== Segment start ==
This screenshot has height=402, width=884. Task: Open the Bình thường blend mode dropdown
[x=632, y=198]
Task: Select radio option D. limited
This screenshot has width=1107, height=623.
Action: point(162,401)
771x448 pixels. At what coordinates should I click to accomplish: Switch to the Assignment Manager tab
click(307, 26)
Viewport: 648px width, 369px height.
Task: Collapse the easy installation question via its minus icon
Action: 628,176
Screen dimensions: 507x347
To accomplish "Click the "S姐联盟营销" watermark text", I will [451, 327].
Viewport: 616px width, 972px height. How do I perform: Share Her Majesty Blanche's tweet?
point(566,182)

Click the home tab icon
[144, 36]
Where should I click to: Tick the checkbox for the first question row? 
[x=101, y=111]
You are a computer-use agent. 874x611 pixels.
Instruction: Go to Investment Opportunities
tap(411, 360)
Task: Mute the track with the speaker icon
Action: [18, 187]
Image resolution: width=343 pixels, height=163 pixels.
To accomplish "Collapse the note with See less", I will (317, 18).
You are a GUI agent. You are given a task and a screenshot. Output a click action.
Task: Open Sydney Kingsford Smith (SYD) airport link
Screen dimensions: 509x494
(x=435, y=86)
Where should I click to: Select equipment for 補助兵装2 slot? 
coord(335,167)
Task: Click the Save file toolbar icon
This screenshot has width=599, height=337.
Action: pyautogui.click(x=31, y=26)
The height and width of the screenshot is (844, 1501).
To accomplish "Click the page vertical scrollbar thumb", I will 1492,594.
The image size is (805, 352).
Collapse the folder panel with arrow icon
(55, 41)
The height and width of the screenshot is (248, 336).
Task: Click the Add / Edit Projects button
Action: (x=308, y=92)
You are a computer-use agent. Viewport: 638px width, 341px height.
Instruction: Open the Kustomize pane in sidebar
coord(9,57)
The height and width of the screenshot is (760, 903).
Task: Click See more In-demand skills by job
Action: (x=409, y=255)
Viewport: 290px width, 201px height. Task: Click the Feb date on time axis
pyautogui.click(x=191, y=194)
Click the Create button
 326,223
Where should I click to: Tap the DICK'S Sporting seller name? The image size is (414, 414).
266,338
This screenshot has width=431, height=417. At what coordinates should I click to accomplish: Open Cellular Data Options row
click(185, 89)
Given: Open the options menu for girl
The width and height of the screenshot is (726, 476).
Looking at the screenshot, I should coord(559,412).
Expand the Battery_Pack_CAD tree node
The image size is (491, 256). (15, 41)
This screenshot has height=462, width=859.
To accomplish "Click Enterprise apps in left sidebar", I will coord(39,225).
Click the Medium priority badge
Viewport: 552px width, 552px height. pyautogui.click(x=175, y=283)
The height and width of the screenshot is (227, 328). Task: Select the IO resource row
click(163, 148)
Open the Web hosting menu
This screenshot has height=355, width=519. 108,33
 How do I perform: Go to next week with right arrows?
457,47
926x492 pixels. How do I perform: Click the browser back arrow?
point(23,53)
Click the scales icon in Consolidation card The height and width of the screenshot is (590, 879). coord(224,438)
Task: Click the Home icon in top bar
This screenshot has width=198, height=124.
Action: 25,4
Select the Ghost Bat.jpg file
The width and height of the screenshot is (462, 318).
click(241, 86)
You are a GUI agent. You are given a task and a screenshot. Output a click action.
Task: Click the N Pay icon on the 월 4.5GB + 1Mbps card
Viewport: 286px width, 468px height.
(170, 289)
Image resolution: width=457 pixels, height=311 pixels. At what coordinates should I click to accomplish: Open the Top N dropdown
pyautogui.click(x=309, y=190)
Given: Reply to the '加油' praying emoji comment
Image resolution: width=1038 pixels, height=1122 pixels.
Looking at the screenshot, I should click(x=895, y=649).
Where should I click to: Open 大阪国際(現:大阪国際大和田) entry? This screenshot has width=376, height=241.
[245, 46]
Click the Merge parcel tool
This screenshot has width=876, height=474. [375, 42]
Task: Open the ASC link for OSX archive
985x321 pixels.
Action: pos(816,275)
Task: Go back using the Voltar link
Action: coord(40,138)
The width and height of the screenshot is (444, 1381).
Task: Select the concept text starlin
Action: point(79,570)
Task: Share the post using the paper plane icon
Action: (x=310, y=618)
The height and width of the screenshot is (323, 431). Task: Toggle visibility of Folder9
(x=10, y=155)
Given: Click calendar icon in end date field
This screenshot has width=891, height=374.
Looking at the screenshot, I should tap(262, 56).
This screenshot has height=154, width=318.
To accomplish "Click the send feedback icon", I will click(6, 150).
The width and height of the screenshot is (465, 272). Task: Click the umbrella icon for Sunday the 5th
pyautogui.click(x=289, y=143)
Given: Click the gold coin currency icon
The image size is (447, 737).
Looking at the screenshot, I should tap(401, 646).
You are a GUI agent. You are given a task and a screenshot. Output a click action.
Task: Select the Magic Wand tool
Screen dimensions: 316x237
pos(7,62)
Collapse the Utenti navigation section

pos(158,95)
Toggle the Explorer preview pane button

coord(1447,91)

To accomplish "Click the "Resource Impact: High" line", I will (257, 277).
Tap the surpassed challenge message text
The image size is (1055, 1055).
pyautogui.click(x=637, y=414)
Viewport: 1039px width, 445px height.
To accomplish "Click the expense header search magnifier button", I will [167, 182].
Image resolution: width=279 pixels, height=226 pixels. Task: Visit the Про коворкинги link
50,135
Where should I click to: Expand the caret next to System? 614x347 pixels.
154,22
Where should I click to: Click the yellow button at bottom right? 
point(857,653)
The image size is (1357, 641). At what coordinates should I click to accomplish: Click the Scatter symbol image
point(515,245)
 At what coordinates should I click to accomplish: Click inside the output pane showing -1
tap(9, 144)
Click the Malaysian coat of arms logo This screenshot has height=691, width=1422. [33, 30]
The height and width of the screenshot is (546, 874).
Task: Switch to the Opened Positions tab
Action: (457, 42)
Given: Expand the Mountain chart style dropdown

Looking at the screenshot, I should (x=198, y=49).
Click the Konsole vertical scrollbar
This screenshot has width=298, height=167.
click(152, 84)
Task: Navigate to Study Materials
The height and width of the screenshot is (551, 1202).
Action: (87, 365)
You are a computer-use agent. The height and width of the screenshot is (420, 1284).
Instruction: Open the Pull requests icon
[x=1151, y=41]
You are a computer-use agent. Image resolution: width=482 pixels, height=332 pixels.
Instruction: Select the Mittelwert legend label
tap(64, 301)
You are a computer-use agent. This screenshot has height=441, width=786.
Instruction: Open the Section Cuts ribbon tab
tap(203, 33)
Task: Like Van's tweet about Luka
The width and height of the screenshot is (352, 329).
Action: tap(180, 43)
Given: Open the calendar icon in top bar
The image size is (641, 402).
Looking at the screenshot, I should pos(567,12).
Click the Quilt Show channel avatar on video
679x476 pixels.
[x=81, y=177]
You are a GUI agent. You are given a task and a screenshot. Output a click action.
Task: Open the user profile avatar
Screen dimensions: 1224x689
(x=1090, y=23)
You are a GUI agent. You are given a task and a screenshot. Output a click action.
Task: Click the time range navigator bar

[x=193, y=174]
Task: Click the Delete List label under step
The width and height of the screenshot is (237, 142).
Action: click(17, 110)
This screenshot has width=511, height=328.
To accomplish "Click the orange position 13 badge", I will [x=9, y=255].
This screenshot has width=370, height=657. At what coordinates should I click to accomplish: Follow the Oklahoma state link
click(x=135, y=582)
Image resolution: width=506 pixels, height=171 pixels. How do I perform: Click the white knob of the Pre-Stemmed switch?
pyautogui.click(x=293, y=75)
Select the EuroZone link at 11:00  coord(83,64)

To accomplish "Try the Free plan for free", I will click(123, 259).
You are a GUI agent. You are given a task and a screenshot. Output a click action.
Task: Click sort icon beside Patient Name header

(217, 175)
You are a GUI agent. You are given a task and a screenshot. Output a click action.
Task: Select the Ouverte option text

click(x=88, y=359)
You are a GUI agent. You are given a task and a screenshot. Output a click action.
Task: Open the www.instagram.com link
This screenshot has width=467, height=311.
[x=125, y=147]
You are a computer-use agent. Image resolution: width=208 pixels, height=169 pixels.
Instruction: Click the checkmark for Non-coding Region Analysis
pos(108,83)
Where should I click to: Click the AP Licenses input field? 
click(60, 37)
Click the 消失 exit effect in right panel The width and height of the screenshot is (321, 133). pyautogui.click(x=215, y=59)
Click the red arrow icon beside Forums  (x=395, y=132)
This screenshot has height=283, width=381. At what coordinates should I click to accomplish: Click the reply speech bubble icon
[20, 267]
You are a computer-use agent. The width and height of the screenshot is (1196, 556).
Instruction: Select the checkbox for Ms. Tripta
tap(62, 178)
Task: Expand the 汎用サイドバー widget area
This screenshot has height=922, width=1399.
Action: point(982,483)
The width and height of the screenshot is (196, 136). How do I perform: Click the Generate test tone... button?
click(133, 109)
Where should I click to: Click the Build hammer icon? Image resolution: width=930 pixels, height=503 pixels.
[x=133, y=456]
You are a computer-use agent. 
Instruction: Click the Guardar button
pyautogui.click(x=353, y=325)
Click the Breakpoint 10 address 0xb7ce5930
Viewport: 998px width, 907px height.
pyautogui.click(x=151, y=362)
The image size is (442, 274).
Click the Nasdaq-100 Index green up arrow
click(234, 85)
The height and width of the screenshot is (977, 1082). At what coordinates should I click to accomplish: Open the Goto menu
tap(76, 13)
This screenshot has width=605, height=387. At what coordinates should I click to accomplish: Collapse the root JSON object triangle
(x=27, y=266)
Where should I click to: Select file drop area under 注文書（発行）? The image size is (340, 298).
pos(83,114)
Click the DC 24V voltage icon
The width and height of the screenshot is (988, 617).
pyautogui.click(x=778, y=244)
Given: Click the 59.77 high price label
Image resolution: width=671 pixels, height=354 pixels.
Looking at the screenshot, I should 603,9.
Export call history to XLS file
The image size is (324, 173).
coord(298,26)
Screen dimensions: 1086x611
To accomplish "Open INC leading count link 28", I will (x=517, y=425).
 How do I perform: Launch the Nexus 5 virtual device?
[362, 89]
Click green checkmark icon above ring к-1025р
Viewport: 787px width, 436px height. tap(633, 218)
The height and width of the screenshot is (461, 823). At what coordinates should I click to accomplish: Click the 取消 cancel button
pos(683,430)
== Segment end ==
-- YOUR TASK --
Working from the material above, restate word for word the lines between the line with "Collapse the folder panel with arrow icon" and the line with "You are a computer-use agent. Viewport: 638px", both included, and only those.

-- ANSWER SPACE --
Collapse the folder panel with arrow icon
(55, 41)
The height and width of the screenshot is (248, 336).
Task: Click the Add / Edit Projects button
Action: (x=308, y=92)
You are a computer-use agent. Viewport: 638px width, 341px height.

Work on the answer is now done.